I think there's a lot of truth to this, and thus that America's educational and immigration systems shouldn't dwell on creating or recruiting the next generation of assembly line workers but rather engineers, computer scientists, doctors, etc.  Nevertheless, America remains the world's largest manufacturer (by value), and as Manzi's own data demonstrate, manufacturing's share of US GDP has remained pretty constant (around 15%) for over 60 years.  Thus, considering that manufacturing is and will remain a large part of the US economy, free market policies should be put in place to ensure that the sector - as well as the many services jobs that it can indirectly support - remains vibrant.  And because a majority of all imported goods are capital goods and equipment - things that help US manufacturers stay globally competitive - guaranteeing unfettered access to these imports must be a priority.  Policies that eliminate domestic subsidies and encourage global investment in US manufacturers companies (and services firms too) are equally necessary.

Trade also addresses the "social cohesion problem."  Even if one were to ignore US manufacturing and foreign investment, the immense social benefits that trade provides American families is reason enough to nurture unilateral liberalization policies.  Beyond the obvious savings for basic household necessities (food, clothing, appliances, shelter, etc.) and the lower interest rates that it provides, free trade - particularly with low-cost countries like China - also has been shown to reduce real income inequality in the United States because the benefits of "cheap" imports are disproportionately enjoyed by lower income Americans.  (Put simply, "rich" people don't shop at Wal-Mart, so they don't get as much benefit from free trade with China than do frequent Wal-Mart shoppers.)  Less real income disparity and more equal access to disrectionary goods and services means more social cohesion among America's rich, middle class and poor.

So free trade policies actually address both of Manzi's concerns - ensuring economic growth, innovation and global competitiveness (through access to prime inputs and services at good prices) and eliminating social disparities between rich and poor (through lower interest rates and expanded access to basic necessities and "luxury" goods).  And, of course, these policies are free market solutions that involve less government, not more, so they'd seem to be a great fit among Manzi's policy solutions.
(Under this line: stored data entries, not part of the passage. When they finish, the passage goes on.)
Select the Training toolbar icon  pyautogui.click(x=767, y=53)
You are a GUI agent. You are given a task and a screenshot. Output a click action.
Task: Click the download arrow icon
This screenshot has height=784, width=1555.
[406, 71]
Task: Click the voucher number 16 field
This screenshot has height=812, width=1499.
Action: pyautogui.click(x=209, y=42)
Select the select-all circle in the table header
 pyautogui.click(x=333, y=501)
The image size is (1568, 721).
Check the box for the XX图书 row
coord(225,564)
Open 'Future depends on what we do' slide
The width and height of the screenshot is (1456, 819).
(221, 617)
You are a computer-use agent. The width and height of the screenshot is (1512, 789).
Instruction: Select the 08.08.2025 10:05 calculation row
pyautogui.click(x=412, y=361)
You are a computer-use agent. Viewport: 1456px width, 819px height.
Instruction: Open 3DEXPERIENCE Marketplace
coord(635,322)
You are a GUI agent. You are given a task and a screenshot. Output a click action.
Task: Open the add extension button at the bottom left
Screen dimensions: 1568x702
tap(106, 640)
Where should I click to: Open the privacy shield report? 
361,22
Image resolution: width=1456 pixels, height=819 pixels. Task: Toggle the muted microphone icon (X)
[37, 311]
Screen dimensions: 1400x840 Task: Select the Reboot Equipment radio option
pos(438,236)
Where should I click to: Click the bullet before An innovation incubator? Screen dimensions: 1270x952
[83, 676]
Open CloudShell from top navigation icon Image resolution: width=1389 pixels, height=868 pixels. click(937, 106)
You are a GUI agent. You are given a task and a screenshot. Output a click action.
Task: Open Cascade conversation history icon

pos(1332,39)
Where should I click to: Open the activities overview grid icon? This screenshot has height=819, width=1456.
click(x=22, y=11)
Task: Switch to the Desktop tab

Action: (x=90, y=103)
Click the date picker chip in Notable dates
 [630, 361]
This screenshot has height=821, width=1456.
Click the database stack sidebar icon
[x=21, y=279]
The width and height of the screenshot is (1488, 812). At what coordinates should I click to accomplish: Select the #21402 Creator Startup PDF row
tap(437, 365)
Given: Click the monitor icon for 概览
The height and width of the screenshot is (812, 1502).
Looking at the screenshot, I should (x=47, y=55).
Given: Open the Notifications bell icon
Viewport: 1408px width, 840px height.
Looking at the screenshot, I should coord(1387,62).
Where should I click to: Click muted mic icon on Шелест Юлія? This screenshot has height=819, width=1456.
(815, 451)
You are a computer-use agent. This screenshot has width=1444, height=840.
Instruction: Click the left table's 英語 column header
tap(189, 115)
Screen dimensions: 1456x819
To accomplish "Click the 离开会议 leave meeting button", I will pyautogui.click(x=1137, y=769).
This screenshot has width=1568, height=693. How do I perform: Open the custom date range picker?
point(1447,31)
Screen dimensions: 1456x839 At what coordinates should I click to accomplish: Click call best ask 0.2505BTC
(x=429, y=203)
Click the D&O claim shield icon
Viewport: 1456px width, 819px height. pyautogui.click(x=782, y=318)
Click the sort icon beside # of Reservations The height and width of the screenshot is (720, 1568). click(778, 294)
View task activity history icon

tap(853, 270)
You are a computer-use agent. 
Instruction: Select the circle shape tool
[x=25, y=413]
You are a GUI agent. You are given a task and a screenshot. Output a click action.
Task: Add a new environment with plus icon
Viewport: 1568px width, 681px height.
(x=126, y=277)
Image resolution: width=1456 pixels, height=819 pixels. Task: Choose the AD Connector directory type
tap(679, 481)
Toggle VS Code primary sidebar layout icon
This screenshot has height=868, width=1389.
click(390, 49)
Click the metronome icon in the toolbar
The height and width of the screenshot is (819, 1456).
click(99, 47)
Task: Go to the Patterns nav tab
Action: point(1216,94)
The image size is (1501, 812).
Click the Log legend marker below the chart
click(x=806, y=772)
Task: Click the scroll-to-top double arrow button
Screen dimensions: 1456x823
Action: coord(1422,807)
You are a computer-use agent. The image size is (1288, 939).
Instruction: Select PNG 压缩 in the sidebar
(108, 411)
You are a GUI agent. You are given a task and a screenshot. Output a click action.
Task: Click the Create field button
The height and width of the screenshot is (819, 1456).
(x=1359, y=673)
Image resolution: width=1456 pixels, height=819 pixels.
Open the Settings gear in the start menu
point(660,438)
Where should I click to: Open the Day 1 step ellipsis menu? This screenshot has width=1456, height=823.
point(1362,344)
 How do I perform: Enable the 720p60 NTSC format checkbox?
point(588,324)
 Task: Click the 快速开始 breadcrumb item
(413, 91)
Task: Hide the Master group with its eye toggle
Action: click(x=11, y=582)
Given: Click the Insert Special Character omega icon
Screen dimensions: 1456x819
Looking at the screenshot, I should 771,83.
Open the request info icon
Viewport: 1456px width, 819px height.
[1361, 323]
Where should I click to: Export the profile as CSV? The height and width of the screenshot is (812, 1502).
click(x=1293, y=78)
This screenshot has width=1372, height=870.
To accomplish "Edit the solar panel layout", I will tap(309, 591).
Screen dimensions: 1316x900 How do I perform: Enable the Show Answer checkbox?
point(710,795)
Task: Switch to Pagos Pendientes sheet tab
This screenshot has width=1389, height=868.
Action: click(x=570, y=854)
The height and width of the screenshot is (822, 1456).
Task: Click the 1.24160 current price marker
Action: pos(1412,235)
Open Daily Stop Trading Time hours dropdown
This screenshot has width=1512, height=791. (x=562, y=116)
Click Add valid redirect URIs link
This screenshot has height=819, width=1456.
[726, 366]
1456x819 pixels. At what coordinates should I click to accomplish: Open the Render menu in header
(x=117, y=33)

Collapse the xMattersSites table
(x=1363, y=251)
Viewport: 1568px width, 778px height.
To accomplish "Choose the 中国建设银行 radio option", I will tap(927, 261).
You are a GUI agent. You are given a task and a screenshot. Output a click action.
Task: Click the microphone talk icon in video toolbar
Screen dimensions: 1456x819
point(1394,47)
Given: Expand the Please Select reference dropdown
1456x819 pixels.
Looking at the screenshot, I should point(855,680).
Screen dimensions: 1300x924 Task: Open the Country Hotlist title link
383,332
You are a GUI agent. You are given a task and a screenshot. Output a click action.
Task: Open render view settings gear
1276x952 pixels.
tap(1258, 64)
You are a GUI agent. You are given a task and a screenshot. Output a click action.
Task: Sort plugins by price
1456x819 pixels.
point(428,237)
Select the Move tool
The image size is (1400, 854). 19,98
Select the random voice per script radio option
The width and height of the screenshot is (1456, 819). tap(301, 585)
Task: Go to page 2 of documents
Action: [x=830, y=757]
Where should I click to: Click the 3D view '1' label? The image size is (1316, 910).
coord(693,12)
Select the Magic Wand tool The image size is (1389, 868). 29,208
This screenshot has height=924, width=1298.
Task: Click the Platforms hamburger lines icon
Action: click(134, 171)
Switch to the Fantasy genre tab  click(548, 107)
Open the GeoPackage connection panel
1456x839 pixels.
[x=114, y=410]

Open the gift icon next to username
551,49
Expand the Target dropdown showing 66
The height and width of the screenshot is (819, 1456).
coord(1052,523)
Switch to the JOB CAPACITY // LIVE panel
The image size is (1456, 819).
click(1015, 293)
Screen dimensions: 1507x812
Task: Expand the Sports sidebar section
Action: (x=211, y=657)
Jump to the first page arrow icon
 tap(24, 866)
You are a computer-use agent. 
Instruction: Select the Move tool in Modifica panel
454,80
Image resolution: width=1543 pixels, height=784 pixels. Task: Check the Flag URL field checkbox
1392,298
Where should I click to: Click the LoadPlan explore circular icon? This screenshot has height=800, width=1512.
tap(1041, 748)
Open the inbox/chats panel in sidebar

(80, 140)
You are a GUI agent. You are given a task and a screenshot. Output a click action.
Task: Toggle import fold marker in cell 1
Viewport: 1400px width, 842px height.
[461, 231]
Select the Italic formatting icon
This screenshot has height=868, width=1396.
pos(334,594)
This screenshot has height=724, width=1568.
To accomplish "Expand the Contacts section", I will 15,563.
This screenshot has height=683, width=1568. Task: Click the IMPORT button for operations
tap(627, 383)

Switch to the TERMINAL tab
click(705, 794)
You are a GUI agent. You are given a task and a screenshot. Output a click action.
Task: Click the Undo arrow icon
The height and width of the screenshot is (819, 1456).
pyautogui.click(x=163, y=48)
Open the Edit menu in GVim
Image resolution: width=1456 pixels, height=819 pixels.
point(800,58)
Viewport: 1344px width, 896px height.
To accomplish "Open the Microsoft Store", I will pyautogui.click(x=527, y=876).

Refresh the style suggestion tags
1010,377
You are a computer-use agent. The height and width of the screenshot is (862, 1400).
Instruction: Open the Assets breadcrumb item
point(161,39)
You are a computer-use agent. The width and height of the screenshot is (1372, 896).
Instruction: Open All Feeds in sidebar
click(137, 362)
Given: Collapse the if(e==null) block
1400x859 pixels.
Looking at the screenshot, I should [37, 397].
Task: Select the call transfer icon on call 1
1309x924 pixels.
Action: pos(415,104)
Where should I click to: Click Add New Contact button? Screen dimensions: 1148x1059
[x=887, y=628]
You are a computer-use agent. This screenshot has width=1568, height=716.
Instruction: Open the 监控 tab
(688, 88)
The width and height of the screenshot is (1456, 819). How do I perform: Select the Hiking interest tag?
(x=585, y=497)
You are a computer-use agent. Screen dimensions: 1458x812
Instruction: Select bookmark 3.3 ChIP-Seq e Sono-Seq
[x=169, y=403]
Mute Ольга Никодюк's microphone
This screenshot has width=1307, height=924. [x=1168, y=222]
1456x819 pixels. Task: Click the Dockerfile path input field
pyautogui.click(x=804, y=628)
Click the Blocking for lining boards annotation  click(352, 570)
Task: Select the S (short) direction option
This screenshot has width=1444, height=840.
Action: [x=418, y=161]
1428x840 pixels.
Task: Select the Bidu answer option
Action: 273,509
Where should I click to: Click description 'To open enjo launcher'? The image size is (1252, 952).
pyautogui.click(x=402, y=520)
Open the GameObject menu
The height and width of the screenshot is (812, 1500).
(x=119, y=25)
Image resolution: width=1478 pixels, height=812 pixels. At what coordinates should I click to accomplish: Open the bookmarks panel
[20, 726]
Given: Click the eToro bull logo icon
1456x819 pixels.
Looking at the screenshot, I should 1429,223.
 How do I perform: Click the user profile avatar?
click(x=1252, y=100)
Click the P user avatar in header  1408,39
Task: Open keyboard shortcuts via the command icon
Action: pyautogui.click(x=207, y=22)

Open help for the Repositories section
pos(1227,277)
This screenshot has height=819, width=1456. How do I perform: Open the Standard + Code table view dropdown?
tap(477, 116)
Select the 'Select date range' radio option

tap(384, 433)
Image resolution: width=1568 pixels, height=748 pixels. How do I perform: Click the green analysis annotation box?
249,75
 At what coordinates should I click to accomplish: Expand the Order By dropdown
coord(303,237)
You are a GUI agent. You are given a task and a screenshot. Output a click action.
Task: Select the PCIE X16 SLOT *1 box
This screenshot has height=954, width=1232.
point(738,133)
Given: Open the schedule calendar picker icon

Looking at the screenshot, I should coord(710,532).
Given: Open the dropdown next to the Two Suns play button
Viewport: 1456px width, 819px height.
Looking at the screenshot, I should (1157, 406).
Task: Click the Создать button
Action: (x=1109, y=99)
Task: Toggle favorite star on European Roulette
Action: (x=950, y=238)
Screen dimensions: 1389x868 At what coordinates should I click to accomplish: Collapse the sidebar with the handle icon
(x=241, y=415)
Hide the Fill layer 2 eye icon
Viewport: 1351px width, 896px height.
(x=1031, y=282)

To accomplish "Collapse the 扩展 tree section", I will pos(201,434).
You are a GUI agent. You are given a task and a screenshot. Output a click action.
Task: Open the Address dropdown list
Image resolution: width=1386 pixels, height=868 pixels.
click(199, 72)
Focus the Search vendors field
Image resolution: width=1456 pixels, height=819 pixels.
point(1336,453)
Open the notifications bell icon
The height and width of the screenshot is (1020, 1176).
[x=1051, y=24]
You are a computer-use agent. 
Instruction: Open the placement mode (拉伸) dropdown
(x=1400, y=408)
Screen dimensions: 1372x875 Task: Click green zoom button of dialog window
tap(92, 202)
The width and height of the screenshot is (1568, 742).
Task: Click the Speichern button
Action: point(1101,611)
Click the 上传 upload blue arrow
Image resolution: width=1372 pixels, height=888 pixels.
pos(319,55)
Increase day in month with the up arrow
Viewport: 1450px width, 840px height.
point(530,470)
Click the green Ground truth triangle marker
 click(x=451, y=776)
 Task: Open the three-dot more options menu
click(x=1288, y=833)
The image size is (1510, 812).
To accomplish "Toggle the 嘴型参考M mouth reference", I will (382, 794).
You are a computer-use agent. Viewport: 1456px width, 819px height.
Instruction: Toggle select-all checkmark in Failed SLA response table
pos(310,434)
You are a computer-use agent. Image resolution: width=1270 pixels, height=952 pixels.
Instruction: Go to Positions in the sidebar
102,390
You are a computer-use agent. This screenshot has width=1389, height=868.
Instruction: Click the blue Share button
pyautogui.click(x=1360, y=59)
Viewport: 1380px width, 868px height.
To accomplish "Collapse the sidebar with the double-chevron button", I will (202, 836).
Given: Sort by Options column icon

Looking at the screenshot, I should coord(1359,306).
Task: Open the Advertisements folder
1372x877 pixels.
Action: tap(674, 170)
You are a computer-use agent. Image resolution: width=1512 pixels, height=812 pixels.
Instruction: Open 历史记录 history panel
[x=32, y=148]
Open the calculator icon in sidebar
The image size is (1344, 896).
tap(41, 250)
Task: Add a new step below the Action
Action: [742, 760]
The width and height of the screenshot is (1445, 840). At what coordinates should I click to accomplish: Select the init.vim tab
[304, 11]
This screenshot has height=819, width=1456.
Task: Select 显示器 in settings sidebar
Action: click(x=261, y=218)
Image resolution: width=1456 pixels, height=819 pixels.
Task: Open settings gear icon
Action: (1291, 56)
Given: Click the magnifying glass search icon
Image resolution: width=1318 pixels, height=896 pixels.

Now, despite all of the great things that trade can do, the fact remains that today the protectionists are winning the rhetorical - if not policy - battle.  Indeed, President Obama successfully campaigned on promises of overt protectionism - renegotiating NAFTA, taxing corporate outsourcing, opposing pending FTAs, maintaining domestic farm subsidies - while Sen. John McCain was an unabashed free trader and, well, placed a not-so-close second.  So current US "free trade" policy is obviously not doing the trick.  To rectify this problem, a variation of Manzi's fourth solution - reconceptualizing immigration as recruiting - could also work for trade and investment.  If government cast unilateral trade liberalization as the unabashed expansion of American families' and businesses' fundamental right to obtain the best goods, services and capital in the world (at the best prices) - rather than the apologetic and reluctant capitulation of US market share done only when reciprocated by other nations - free trade would very likely be better received in America (despite protectionists' howls to the contrary).  Such a change would require the reversal of many current policies that serve (intentionally or not) to paint imports as "necessary evils," tolerated only because they ensure foreign market access for US exports.  These policies include the standard, tit-for-tat formula of reciprocal trade negotiations, basic trade deficit reporting and the use of trade adjustment assistance (TAA) for US workers allegedly displaced by imports.

Such changes certainly wouldn't be easy, but they're needed to foster domestic support for unilateral trade and investment liberalization - to create a new "free trade culture" in the United States.  And if the challenges that Manzi describes are real, then free trade policies, along with those focusing on education, immigration and smart financial regulation, can definitely help keep "America's edge" in tact.